Work to complete ->
Could you copy out word for word the lines between the one holding "This screenshot has height=814, width=1270." and the one holding "point(317,89)", inclusive?

Materials provided ->
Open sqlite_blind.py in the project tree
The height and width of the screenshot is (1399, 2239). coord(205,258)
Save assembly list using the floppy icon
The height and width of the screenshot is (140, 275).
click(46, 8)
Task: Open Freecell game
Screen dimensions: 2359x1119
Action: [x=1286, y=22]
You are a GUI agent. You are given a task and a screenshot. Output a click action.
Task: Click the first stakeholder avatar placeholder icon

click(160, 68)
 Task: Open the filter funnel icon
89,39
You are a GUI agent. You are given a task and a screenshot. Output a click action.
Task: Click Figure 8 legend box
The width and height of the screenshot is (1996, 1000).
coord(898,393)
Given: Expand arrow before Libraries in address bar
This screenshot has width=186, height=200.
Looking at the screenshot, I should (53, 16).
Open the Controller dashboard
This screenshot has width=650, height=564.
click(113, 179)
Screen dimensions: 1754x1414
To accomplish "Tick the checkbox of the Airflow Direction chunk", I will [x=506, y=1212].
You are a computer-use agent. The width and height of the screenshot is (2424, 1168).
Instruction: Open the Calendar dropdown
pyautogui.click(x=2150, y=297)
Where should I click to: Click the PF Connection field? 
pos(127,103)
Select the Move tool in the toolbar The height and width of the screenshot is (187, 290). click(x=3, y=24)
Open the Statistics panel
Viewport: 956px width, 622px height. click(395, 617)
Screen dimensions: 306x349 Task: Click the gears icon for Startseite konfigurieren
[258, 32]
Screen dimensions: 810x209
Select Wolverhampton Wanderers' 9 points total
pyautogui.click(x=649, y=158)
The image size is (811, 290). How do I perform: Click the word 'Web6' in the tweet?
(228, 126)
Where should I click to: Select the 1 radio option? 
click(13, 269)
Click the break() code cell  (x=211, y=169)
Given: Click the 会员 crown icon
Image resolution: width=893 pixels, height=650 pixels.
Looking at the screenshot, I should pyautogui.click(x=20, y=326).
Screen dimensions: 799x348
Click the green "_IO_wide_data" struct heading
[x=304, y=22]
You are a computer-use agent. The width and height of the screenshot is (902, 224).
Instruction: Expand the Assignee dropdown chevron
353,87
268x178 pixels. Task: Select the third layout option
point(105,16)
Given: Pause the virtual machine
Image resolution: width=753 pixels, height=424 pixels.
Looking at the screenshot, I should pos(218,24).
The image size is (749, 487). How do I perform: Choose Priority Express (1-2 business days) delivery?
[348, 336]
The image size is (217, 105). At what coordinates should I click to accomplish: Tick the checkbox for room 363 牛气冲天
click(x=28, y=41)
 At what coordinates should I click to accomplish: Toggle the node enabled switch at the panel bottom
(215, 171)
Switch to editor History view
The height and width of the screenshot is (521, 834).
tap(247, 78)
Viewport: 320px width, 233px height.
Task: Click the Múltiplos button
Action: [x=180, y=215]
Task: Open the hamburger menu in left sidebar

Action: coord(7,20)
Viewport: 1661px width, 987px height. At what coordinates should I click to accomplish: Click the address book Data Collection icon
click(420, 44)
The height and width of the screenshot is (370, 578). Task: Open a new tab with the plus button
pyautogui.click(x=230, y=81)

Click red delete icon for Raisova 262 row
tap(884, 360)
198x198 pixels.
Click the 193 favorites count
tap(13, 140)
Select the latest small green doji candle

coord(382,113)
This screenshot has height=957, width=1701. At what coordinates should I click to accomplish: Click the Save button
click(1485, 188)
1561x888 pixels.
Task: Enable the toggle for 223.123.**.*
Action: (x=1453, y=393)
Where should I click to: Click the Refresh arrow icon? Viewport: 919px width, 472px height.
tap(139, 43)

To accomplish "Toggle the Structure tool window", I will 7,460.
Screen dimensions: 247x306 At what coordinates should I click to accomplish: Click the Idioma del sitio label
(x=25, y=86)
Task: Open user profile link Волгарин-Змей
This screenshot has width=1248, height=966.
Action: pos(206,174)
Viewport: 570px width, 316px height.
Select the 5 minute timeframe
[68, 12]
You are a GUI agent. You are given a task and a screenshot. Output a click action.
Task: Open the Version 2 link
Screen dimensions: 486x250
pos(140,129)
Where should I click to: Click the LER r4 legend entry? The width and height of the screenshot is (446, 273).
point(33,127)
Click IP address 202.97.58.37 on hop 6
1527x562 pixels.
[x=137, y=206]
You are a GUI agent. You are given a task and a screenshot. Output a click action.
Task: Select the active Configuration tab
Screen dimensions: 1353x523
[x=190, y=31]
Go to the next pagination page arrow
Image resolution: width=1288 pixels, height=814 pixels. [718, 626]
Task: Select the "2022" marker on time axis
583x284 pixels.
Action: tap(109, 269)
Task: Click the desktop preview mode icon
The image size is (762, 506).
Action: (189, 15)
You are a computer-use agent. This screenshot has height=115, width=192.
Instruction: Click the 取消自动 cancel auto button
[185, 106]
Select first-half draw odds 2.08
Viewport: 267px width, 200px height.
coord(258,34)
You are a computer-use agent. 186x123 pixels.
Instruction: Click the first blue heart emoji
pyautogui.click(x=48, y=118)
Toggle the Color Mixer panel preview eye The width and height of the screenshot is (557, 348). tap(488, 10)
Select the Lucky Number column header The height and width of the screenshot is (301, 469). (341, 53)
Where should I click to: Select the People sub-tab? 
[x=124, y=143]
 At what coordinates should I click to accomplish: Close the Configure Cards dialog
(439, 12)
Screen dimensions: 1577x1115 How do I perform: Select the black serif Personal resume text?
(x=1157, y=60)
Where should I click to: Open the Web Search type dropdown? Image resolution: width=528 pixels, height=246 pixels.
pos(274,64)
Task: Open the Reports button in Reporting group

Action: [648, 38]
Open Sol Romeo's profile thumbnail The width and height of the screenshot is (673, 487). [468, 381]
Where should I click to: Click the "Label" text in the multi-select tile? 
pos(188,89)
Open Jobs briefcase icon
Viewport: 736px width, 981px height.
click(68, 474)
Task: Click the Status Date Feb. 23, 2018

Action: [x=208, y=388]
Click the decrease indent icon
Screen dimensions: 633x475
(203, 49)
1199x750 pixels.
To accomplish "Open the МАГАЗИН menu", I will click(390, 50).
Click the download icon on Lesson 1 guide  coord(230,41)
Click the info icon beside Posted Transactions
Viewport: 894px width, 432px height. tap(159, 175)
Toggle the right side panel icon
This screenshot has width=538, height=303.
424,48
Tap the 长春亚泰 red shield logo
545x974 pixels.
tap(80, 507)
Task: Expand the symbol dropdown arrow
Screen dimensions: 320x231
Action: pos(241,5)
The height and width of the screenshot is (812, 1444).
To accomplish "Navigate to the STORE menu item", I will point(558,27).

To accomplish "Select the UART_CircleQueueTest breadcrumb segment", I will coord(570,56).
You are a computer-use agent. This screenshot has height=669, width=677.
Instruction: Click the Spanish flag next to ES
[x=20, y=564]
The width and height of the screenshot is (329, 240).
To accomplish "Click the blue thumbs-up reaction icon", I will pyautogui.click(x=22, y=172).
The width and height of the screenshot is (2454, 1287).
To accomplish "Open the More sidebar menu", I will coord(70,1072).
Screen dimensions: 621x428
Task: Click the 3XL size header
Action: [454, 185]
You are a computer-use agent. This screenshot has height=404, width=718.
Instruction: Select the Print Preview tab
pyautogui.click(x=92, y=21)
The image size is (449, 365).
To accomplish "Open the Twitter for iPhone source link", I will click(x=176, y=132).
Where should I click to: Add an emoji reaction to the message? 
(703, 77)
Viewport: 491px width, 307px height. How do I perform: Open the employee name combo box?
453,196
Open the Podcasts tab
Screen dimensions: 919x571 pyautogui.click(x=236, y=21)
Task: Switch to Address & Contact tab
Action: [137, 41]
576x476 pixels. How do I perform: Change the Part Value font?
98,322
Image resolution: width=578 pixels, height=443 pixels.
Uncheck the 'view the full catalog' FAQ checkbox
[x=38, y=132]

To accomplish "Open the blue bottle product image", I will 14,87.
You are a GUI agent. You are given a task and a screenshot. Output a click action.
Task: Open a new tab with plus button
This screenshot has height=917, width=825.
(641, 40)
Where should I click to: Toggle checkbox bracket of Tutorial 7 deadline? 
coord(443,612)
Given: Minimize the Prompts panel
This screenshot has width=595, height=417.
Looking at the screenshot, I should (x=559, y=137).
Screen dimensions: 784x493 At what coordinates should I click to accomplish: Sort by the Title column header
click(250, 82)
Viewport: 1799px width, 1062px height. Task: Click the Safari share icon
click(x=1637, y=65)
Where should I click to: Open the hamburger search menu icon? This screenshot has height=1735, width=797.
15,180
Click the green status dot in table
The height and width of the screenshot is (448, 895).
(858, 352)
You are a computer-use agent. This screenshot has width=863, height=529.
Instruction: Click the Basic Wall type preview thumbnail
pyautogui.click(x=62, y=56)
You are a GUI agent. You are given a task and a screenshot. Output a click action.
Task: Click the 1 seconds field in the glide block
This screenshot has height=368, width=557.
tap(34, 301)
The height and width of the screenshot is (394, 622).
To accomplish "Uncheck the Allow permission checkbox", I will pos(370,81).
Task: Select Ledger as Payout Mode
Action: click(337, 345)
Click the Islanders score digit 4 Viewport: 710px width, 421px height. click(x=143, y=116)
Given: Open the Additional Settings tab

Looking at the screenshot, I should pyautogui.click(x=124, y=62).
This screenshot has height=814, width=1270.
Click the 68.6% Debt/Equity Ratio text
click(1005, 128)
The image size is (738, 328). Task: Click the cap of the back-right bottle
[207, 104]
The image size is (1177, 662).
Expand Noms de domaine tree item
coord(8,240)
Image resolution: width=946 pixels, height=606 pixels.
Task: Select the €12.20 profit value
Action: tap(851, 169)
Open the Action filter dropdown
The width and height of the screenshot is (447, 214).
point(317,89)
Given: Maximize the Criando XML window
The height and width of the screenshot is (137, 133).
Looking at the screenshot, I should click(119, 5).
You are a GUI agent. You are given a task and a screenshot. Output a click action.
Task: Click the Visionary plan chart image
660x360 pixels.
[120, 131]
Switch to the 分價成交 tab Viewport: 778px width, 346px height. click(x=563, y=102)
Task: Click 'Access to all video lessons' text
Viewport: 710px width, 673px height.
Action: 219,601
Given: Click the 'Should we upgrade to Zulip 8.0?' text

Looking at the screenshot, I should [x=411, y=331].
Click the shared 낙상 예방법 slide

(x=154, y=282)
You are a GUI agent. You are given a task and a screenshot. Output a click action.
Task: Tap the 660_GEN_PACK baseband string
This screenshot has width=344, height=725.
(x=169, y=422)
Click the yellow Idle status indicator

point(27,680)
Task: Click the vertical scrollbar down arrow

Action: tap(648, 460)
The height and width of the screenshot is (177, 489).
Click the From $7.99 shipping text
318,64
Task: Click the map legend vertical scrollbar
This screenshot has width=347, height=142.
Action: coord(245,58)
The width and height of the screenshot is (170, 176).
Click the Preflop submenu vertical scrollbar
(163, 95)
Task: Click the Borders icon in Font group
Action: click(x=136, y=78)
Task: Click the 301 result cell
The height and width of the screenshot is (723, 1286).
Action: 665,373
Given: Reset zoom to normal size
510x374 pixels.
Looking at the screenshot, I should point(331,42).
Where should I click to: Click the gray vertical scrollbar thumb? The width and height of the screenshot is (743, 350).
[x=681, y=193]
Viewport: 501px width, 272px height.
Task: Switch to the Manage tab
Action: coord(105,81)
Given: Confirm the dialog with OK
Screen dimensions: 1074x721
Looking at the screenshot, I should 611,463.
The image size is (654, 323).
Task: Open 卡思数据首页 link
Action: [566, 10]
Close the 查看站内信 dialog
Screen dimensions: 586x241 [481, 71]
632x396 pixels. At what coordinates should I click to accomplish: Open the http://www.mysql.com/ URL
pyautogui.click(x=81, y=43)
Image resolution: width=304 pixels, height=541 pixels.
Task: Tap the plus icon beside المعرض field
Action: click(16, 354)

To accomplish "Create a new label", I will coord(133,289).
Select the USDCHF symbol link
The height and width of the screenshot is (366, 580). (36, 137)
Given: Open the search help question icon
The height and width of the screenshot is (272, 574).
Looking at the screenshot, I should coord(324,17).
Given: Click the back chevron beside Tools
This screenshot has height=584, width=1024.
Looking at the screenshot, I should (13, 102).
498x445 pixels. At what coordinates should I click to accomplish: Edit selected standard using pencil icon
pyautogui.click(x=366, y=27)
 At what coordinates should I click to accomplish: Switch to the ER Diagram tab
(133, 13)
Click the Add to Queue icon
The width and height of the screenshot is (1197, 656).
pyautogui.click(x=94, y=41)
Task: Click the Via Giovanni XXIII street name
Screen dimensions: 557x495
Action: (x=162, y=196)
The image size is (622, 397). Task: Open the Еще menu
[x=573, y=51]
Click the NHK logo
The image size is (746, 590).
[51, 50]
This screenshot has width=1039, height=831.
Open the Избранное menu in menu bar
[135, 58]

Solution for this task ->
This screenshot has height=814, width=1270.
Click the 68.6% Debt/Equity Ratio text
click(1005, 128)
The image size is (738, 328). Task: Click the cap of the back-right bottle
[207, 104]
The image size is (1177, 662).
Expand Noms de domaine tree item
coord(8,240)
Image resolution: width=946 pixels, height=606 pixels.
Task: Select the €12.20 profit value
Action: tap(851, 169)
Open the Action filter dropdown
The width and height of the screenshot is (447, 214).
point(317,89)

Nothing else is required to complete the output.